OBJECTIVE ▸
Copy out the material below with each "computer-use agent" renamed to "desktop assistant", keeping every other character the same.

GIVEN RECORDS ▸
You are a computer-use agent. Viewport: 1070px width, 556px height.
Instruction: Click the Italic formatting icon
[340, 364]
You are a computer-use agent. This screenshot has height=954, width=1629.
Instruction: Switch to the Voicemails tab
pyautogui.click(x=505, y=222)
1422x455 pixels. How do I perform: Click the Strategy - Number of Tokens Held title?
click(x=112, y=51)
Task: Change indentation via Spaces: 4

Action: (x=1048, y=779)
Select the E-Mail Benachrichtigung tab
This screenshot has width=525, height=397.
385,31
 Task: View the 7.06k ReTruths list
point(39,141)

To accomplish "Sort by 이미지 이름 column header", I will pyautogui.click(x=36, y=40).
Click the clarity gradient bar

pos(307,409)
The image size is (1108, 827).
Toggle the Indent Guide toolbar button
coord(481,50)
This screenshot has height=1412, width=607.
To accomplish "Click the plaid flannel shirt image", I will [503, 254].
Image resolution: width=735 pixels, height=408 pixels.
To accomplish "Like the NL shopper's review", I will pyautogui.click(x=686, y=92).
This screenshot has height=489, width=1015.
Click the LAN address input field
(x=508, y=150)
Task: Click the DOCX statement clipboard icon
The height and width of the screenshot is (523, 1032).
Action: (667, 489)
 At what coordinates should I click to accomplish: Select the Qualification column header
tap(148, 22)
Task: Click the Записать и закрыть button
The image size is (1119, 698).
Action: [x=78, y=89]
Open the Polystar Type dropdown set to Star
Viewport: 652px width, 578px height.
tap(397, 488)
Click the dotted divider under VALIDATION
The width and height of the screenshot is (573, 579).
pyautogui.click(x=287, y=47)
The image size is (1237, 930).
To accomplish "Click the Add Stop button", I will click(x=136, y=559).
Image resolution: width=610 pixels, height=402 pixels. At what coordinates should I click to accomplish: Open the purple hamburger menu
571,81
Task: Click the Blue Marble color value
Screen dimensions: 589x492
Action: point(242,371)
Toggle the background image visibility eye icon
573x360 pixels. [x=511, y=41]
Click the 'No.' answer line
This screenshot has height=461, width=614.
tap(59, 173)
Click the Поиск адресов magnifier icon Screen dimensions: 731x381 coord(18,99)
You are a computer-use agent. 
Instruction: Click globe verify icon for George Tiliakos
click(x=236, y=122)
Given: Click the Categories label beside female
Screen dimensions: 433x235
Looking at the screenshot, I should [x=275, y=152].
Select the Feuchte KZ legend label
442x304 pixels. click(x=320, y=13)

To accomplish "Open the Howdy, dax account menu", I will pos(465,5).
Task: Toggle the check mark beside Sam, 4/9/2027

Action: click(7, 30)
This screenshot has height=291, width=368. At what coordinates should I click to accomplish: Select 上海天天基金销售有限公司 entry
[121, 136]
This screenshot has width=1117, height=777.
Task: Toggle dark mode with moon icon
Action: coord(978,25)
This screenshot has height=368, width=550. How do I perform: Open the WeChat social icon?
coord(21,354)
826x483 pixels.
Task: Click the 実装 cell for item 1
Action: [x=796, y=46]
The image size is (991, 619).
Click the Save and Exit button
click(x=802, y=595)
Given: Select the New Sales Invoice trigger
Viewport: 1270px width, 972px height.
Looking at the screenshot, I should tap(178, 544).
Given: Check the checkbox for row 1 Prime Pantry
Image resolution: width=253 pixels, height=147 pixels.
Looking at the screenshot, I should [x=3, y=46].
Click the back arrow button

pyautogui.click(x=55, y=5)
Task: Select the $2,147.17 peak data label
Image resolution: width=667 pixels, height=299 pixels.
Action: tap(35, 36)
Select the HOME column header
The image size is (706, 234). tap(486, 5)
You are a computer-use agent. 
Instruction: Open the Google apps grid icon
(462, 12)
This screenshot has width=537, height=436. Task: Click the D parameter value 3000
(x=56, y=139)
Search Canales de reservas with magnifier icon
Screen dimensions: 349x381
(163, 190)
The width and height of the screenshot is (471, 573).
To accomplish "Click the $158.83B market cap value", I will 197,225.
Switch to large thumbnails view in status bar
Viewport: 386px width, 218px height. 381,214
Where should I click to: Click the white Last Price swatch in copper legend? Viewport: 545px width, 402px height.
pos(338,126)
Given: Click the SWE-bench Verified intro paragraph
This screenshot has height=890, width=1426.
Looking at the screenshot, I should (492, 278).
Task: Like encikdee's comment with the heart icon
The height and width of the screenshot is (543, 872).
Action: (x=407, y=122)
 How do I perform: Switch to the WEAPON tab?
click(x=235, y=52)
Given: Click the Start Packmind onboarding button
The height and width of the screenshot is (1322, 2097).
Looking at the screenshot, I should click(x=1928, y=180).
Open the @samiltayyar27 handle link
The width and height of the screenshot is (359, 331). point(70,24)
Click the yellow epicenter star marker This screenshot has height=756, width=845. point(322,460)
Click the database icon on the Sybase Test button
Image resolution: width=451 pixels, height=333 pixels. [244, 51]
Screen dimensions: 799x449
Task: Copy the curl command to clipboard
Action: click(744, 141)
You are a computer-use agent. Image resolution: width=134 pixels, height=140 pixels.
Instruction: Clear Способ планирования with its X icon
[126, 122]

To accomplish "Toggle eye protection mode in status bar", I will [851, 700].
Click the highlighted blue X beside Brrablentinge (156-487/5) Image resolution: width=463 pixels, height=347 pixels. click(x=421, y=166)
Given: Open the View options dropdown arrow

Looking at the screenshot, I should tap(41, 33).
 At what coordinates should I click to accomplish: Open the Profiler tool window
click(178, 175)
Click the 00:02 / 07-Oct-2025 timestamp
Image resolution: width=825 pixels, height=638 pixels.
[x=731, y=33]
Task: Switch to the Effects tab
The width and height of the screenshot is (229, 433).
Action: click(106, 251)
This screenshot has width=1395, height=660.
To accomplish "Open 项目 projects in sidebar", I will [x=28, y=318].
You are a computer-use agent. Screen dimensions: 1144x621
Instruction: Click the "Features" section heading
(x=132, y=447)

EXERCISE SOLUTION ▸
You are a desktop assistant. Viewport: 1070px width, 556px height.
Instruction: Click the Italic formatting icon
[340, 364]
You are a desktop assistant. This screenshot has height=954, width=1629.
Instruction: Switch to the Voicemails tab
pyautogui.click(x=505, y=222)
1422x455 pixels. How do I perform: Click the Strategy - Number of Tokens Held title?
click(x=112, y=51)
Task: Change indentation via Spaces: 4

Action: (x=1048, y=779)
Select the E-Mail Benachrichtigung tab
This screenshot has width=525, height=397.
385,31
 Task: View the 7.06k ReTruths list
point(39,141)

To accomplish "Sort by 이미지 이름 column header", I will pyautogui.click(x=36, y=40).
Click the clarity gradient bar

pos(307,409)
The image size is (1108, 827).
Toggle the Indent Guide toolbar button
coord(481,50)
This screenshot has height=1412, width=607.
To accomplish "Click the plaid flannel shirt image", I will [503, 254].
Image resolution: width=735 pixels, height=408 pixels.
To accomplish "Like the NL shopper's review", I will pyautogui.click(x=686, y=92).
This screenshot has height=489, width=1015.
Click the LAN address input field
(x=508, y=150)
Task: Click the DOCX statement clipboard icon
The height and width of the screenshot is (523, 1032).
Action: (667, 489)
 At what coordinates should I click to accomplish: Select the Qualification column header
tap(148, 22)
Task: Click the Записать и закрыть button
The image size is (1119, 698).
Action: [x=78, y=89]
Open the Polystar Type dropdown set to Star
Viewport: 652px width, 578px height.
tap(397, 488)
Click the dotted divider under VALIDATION
The width and height of the screenshot is (573, 579).
pyautogui.click(x=287, y=47)
The image size is (1237, 930).
To accomplish "Click the Add Stop button", I will click(x=136, y=559).
Image resolution: width=610 pixels, height=402 pixels. At what coordinates should I click to accomplish: Open the purple hamburger menu
571,81
Task: Click the Blue Marble color value
Screen dimensions: 589x492
Action: point(242,371)
Toggle the background image visibility eye icon
573x360 pixels. [x=511, y=41]
Click the 'No.' answer line
This screenshot has height=461, width=614.
tap(59, 173)
Click the Поиск адресов magnifier icon Screen dimensions: 731x381 coord(18,99)
You are a desktop assistant. 
Instruction: Click globe verify icon for George Tiliakos
click(x=236, y=122)
Given: Click the Categories label beside female
Screen dimensions: 433x235
Looking at the screenshot, I should [x=275, y=152].
Select the Feuchte KZ legend label
442x304 pixels. click(x=320, y=13)

To accomplish "Open the Howdy, dax account menu", I will pos(465,5).
Task: Toggle the check mark beside Sam, 4/9/2027

Action: click(7, 30)
This screenshot has height=291, width=368. At what coordinates should I click to accomplish: Select 上海天天基金销售有限公司 entry
[121, 136]
This screenshot has width=1117, height=777.
Task: Toggle dark mode with moon icon
Action: coord(978,25)
This screenshot has height=368, width=550. How do I perform: Open the WeChat social icon?
coord(21,354)
826x483 pixels.
Task: Click the 実装 cell for item 1
Action: [x=796, y=46]
The image size is (991, 619).
Click the Save and Exit button
click(x=802, y=595)
Given: Select the New Sales Invoice trigger
Viewport: 1270px width, 972px height.
Looking at the screenshot, I should tap(178, 544).
Given: Check the checkbox for row 1 Prime Pantry
Image resolution: width=253 pixels, height=147 pixels.
Looking at the screenshot, I should [x=3, y=46].
Click the back arrow button

pyautogui.click(x=55, y=5)
Task: Select the $2,147.17 peak data label
Image resolution: width=667 pixels, height=299 pixels.
Action: tap(35, 36)
Select the HOME column header
The image size is (706, 234). tap(486, 5)
You are a desktop assistant. 
Instruction: Open the Google apps grid icon
(462, 12)
This screenshot has width=537, height=436. Task: Click the D parameter value 3000
(x=56, y=139)
Search Canales de reservas with magnifier icon
Screen dimensions: 349x381
(163, 190)
The width and height of the screenshot is (471, 573).
To accomplish "Click the $158.83B market cap value", I will 197,225.
Switch to large thumbnails view in status bar
Viewport: 386px width, 218px height. 381,214
Where should I click to: Click the white Last Price swatch in copper legend? Viewport: 545px width, 402px height.
pos(338,126)
Given: Click the SWE-bench Verified intro paragraph
This screenshot has height=890, width=1426.
Looking at the screenshot, I should (492, 278).
Task: Like encikdee's comment with the heart icon
The height and width of the screenshot is (543, 872).
Action: (x=407, y=122)
 How do I perform: Switch to the WEAPON tab?
click(x=235, y=52)
Given: Click the Start Packmind onboarding button
The height and width of the screenshot is (1322, 2097).
Looking at the screenshot, I should click(x=1928, y=180).
Open the @samiltayyar27 handle link
The width and height of the screenshot is (359, 331). point(70,24)
Click the yellow epicenter star marker This screenshot has height=756, width=845. point(322,460)
Click the database icon on the Sybase Test button
Image resolution: width=451 pixels, height=333 pixels. [244, 51]
Screen dimensions: 799x449
Task: Copy the curl command to clipboard
Action: click(744, 141)
You are a desktop assistant. Image resolution: width=134 pixels, height=140 pixels.
Instruction: Clear Способ планирования with its X icon
[126, 122]

To accomplish "Toggle eye protection mode in status bar", I will [851, 700].
Click the highlighted blue X beside Brrablentinge (156-487/5) Image resolution: width=463 pixels, height=347 pixels. click(x=421, y=166)
Given: Open the View options dropdown arrow

Looking at the screenshot, I should tap(41, 33).
 At what coordinates should I click to accomplish: Open the Profiler tool window
click(178, 175)
Click the 00:02 / 07-Oct-2025 timestamp
Image resolution: width=825 pixels, height=638 pixels.
[x=731, y=33]
Task: Switch to the Effects tab
The width and height of the screenshot is (229, 433).
Action: click(106, 251)
This screenshot has width=1395, height=660.
To accomplish "Open 项目 projects in sidebar", I will [x=28, y=318].
You are a desktop assistant. Screen dimensions: 1144x621
Instruction: Click the "Features" section heading
(x=132, y=447)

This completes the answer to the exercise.